This was on a trip from Ahmedabad to Udaipur, aboard a meter-guauge track train which apparently always has seats available on IRCTC because nobody takes it because it takes 12 hours (the trip takes 5 hours by road). It winds through the forest area. There was none of the usual commerce that we see on train journeys... no one hawking foodstuffs. I was getting hungry and on all the stops there was no fast food like samosas in sight! I had avoided taking biscuits and stuff to avoid having to buy and throw plastic packaging, so was planning to rely on the cooked food sold at the stops. Finally at one stop named Lusadiya...
...these old women (from farms nearby I guess) were walking to and fro with these big dudhi-like veggies in their hands. Of all the things you'd want to sell to train travelers, why dudhis? Another strange thing... they were still not hawking: no shouting, no approaching travelers. They were just gently walking or standing, at a distance from the train, with two big dudhis in both hands. I waved out to an old lady (ok there may have been men too there but the one closest to my coach was a lady), she came and gave me the veggie, I paid her ... how much, I don't remember, but it was cheap.. Rs.10 or Rs.5. There was no hassle in this exchange. I remember trying to ask what this is, but had given up, she didn't respond in Hindi or Gujarati (this place was just inside the Gujarat state border).

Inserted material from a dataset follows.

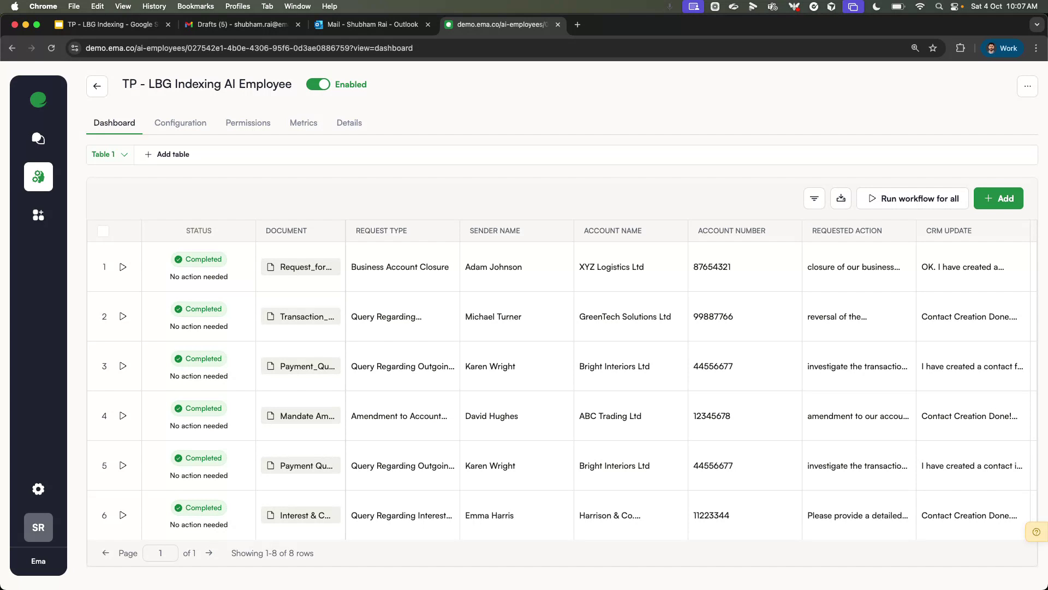
Task: Open the Table 1 dropdown
Action: click(109, 155)
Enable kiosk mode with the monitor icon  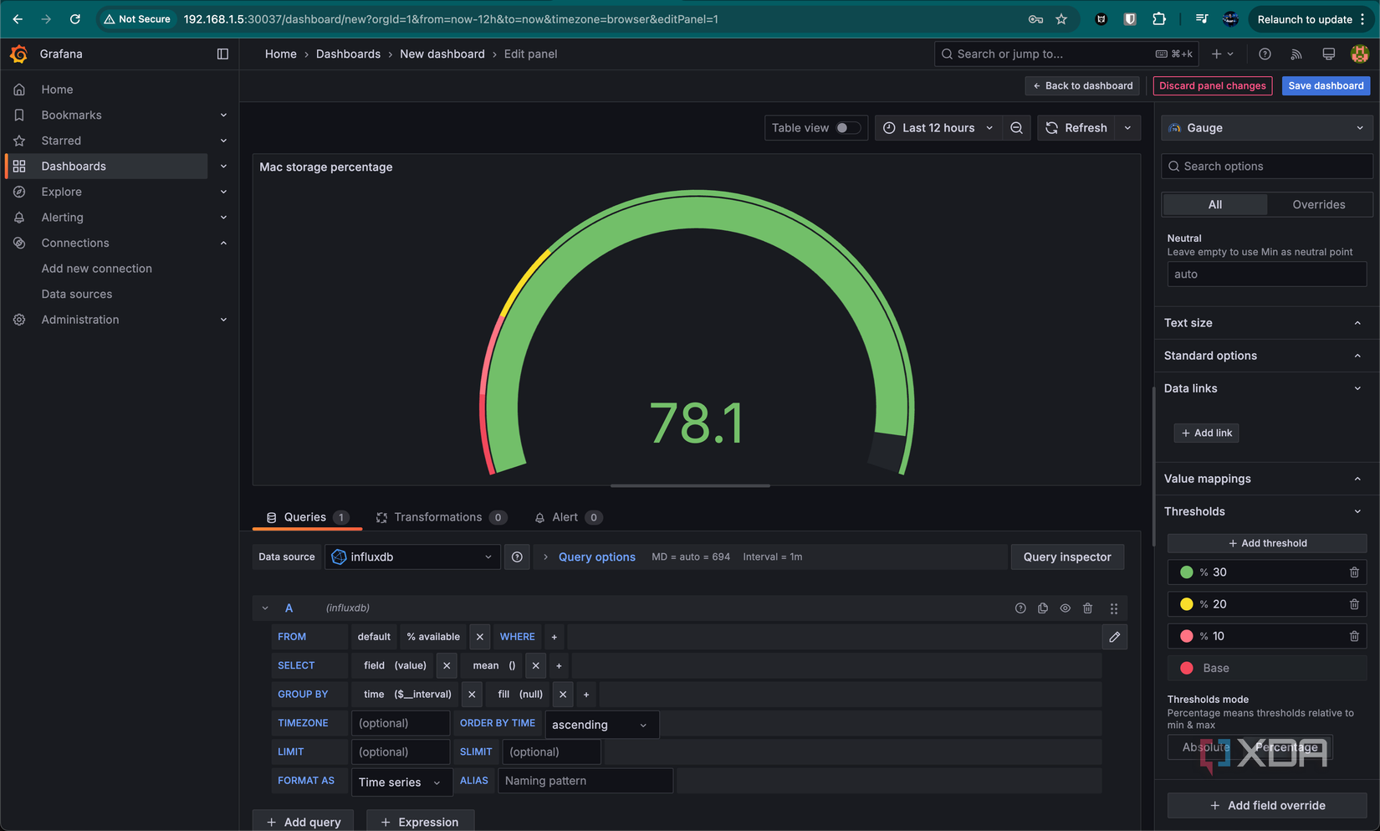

So for a while I was staring at this big veggie... it was solid hard, I didn't have anything to cut it with. My hunger overtook me and I bit into it. The skin was thick, inedible and I had to bite and spit it out. But when I got inside... Ohhh SO JUICYYYYY ! And the colours were a total surprise... from rough yellow exterior to lush dark green interior. That's when I realized I was having a local variety of cucumber! I was at it for a long time, finished the whole thing and that was my lunch -- plus drink.. for something that looked so dry on the outside it was loaded with water like what you'd expect from a cucumber -- for the day.
I later searched the station's name on OpenStreetMap, and here it is:
PS: I now advise to use OpenStreetMap instead of Google Maps. It's now very detailed, and it's totally legal to take snapshots of the map.